I just stared at him. A thousand things go through your head. Well they would wouldn’t they. Perhaps the tests had picked up my proposed voting intentions for the election and he wanted to convince me Cameron wasn’t such a good idea.

In the way that modern doctors do, he turned his computer monitor towards me and pointed at some data. I nodded and uttered the odd “hmmmmmm” and even an “I see at one stage” . But I wasn’t really taking it in.

“So……” he looked up “there are enough clues to indicate……” 

WHAT????

“Type 2 diabetes”

To be honest I think I knew something was wrong. My slightly high blood sugar level at last year’s health check; occasional numbness in feet and hands; late night Galaxy comfort eating; slight trembling while cutting the grass and rushing indoors to devour anything (but mostly bananas and chocolate) as quickly as possible to feed the sugar lust of my bloodstream. 

The rest of the consultation was a bit of a blur. There was talk of more blood tests; feet checks; opticians; diet pills. Looking back (and it was only three days ago) I still cannot remember too much about it.

And so I emerged from the surgery into the car park a different man. I was officially ill. Not that ill. It’s not cancer for the love of God. But for this jug eared Jock who’s enjoyed the high life for 45 years it was quite enough for the  moment thankyou very much.

I had such conflicting emotions. On the one hand I was glad something potentially harmful had been spotted and could now be dealt with. On the other hand there was the horrific and numbing feeling that life was not going to be the same again. Ever.

For a few minutes I just sat in the car and felt very very lonely. Now I know how young mums feel when they are ejected from the maternity hospital into the cold and windy outside world with their new arrival. You leave a building with something you didn’t have when you went in. It was a very strange emotion.

I arrived home with the ‘everything you need to know about diabetes’ party pack of leaflets and pills. I sat at the kitchen table and put the kettle on. And then it started to kick on. My God could I still drink coffee? What about semi skimmed milk? What should I eat and drink from now on?
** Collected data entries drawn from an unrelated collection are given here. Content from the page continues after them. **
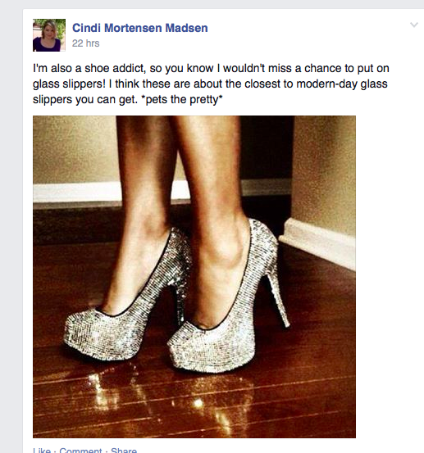The height and width of the screenshot is (453, 424).
Task: Click the stiletto heel of the right shoe
Action: [x=278, y=299]
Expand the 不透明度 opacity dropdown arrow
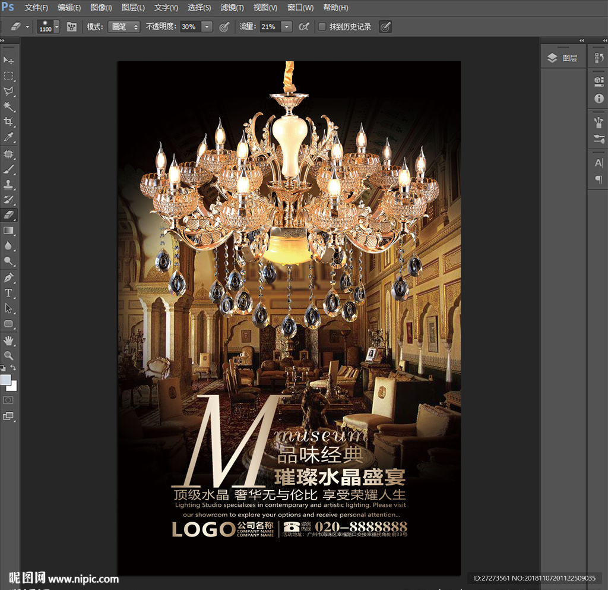 click(x=207, y=27)
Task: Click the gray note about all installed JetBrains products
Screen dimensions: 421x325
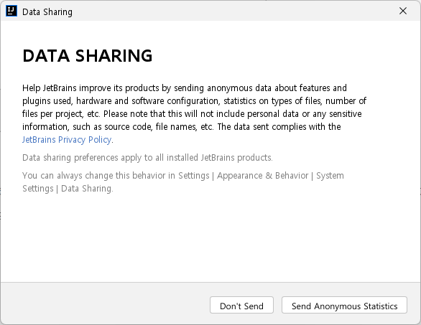Action: (x=147, y=157)
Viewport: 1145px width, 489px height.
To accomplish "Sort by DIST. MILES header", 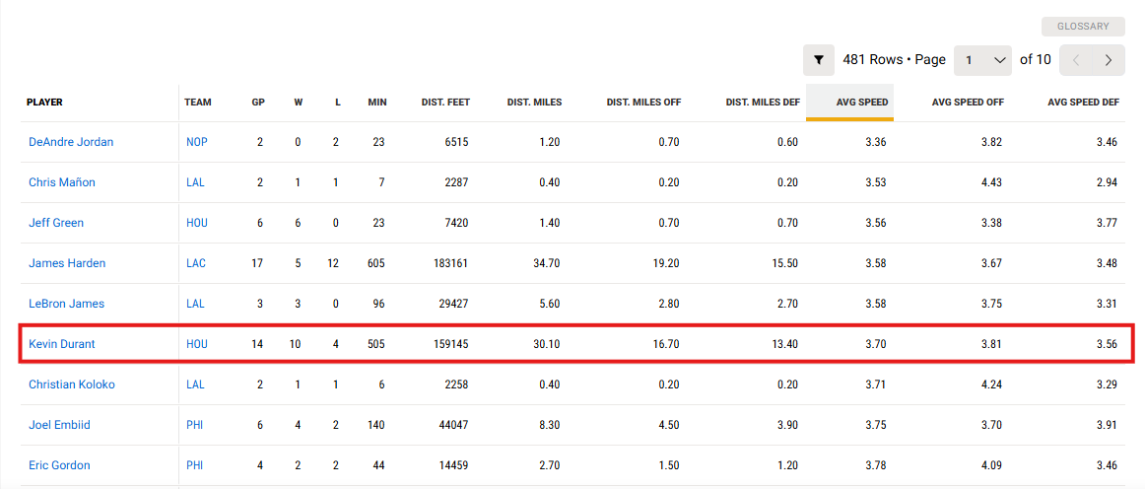I will pyautogui.click(x=533, y=103).
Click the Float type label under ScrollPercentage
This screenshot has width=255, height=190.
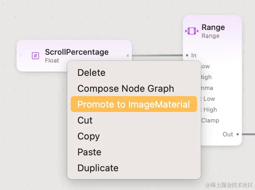click(52, 60)
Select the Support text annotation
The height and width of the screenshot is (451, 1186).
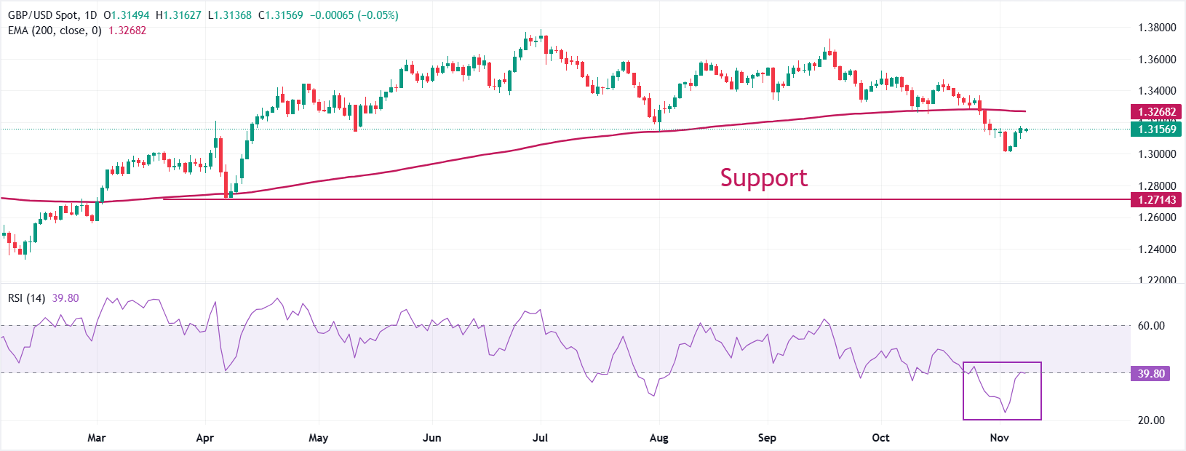(x=763, y=178)
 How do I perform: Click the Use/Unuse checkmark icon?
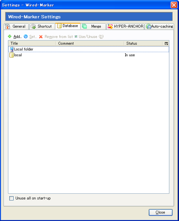point(76,37)
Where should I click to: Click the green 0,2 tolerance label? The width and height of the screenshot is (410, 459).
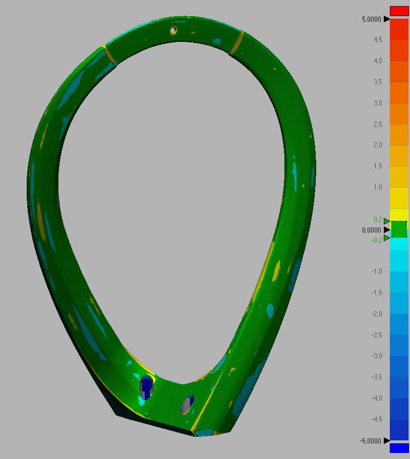coord(377,220)
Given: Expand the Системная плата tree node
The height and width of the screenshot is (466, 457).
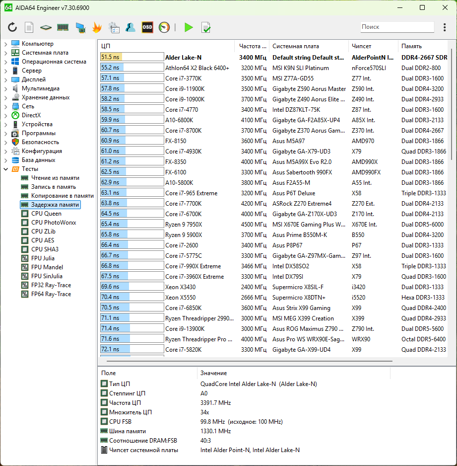Looking at the screenshot, I should pyautogui.click(x=5, y=53).
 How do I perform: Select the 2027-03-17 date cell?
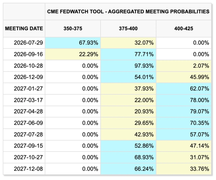click(x=24, y=100)
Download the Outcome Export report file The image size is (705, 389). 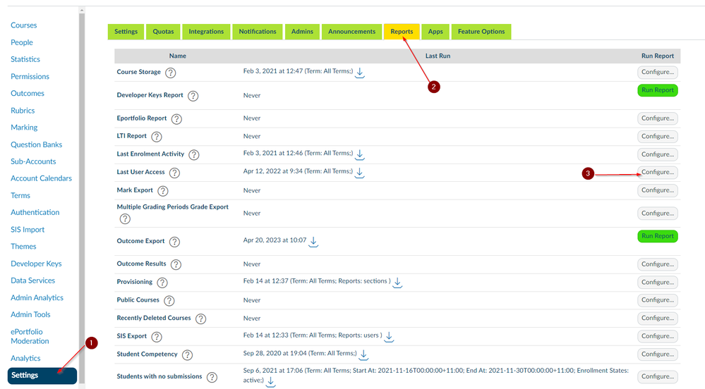313,241
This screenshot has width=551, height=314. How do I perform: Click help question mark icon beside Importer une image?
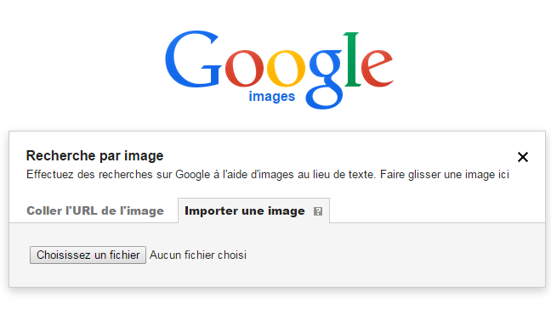[318, 211]
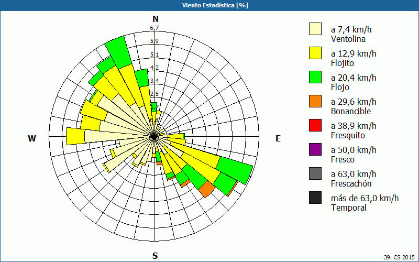Click the N compass label at top
419x262 pixels.
(x=155, y=19)
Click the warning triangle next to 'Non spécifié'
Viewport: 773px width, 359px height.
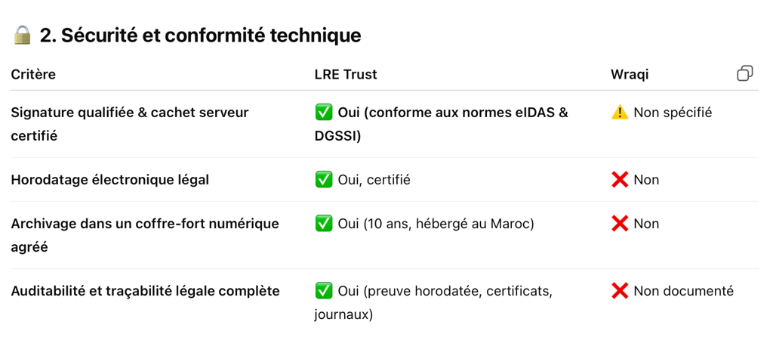coord(620,113)
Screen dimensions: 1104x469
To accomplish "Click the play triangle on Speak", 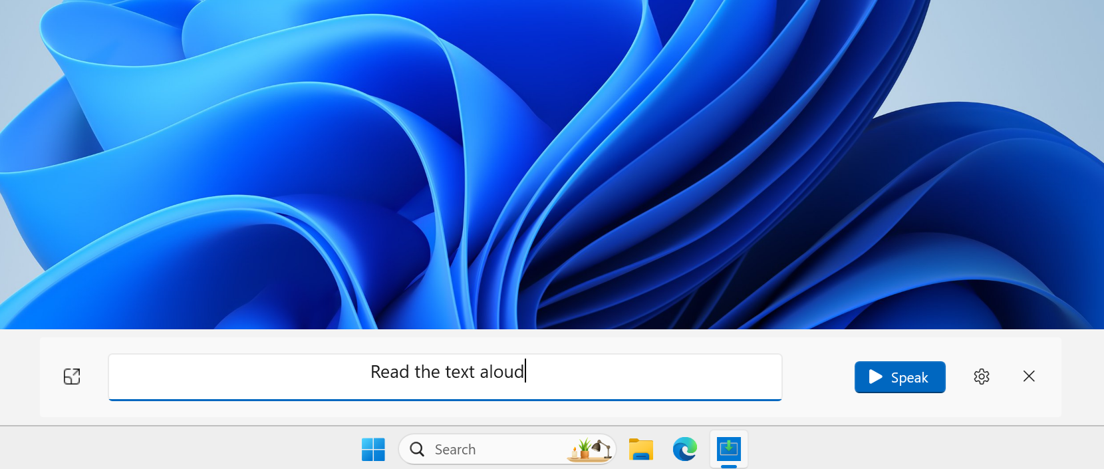I will [x=876, y=377].
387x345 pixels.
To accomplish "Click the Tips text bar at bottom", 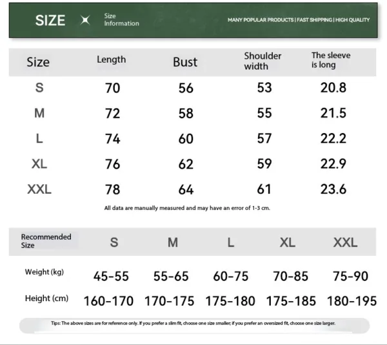I will [x=193, y=323].
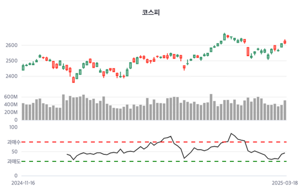Select the 과매수 overbought label
The image size is (302, 193).
point(11,142)
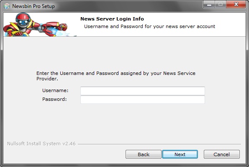249x167 pixels.
Task: Click the Newsbin Pro Setup window title text
Action: pyautogui.click(x=33, y=6)
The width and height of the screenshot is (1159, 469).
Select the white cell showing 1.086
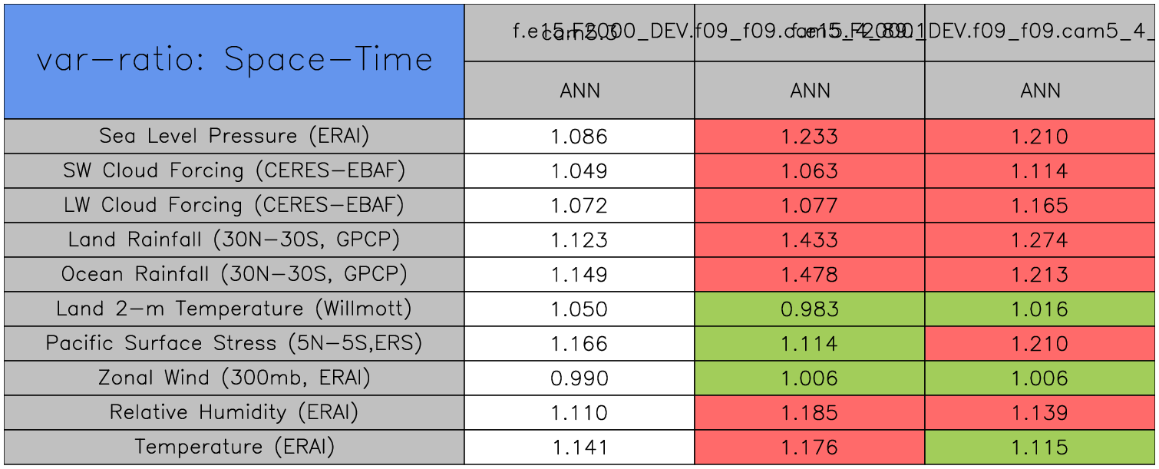tap(580, 137)
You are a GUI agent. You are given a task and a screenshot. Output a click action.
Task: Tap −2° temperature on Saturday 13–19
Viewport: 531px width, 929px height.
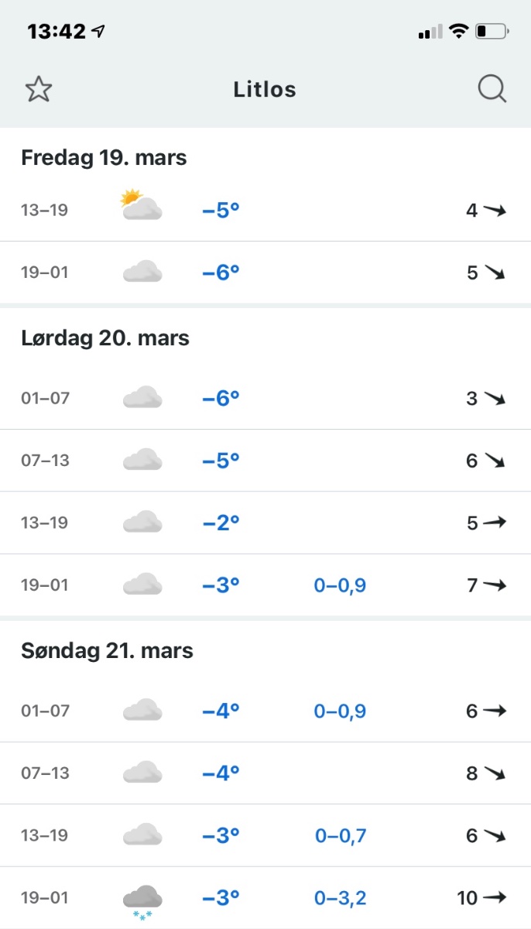point(221,523)
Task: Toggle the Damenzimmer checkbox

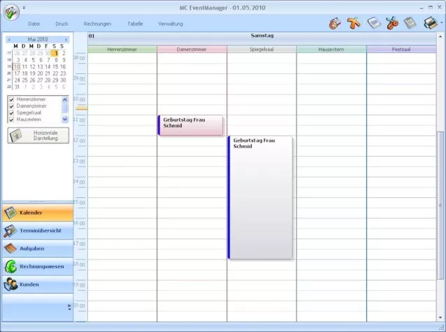Action: (x=11, y=106)
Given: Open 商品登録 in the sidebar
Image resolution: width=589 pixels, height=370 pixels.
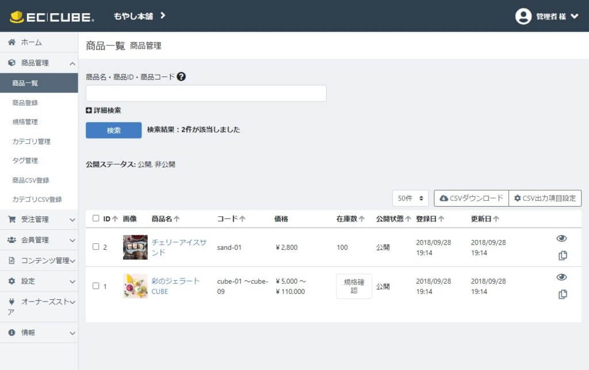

My instant reaction was a mix of confusion and caution. I read all the information, took none of it in and tried to read it again. I went on the diabetes.org.uk website. I found the search box and typed in ‘miserable middle aged Scot needs comfort and reassurance’ but it drew a blank. Damn.

So what’s the fallout of all this? Well I have to lose weight (14 stone to 13 stone) and fast. I am taking diet pills called Orlistat. They look very pretty and are a charming duck egg blue colour. That beauty is matched by the sheer horror of what they do to your body with side effects so hideous I cannot reveal them in a family blog.

A new lifestyle is what’s needed. Some fine tuning of the diet; some major tuning of alcohol and on it goes. For life. There is no cure.

If I have to do something I do it properly so I have taken to the new way of living with enthusiasm and gusto. I am already losing weight and that is by cutting down on the ale and those naughty but nice  in-between meal snacks. You would be amazed how they add up.

All in all I’m feeling OK now. One day at a time and all that. Support from my wife will be critical to all of this. She considers it a wake up call for us both. So far I’m losing weight quicker than she is and that’s not going down too well. Let battle commence!

Oh there is some good news. As the son of Yorkshire/Scottish parents saving the odd penny here and there is in my genetic make up. Therefore I was delighted to hear that prescriptions will be free from now on. Every cloud….

So if our paths do cross you’ll not see any real difference. I may be slightly thinner, resist that second pint and when it comes to that enormous portion of sticky toffee pudding and whipped cream I’ll quietly decline and be found gently sobbing in a dark room.

More on this eye-opening and revelatory journey to follow as and when. You may be interested to know that it’s National Diabetes Week on June 13. For once I won’t throw the leaflet in the bin. You shouldn’t either.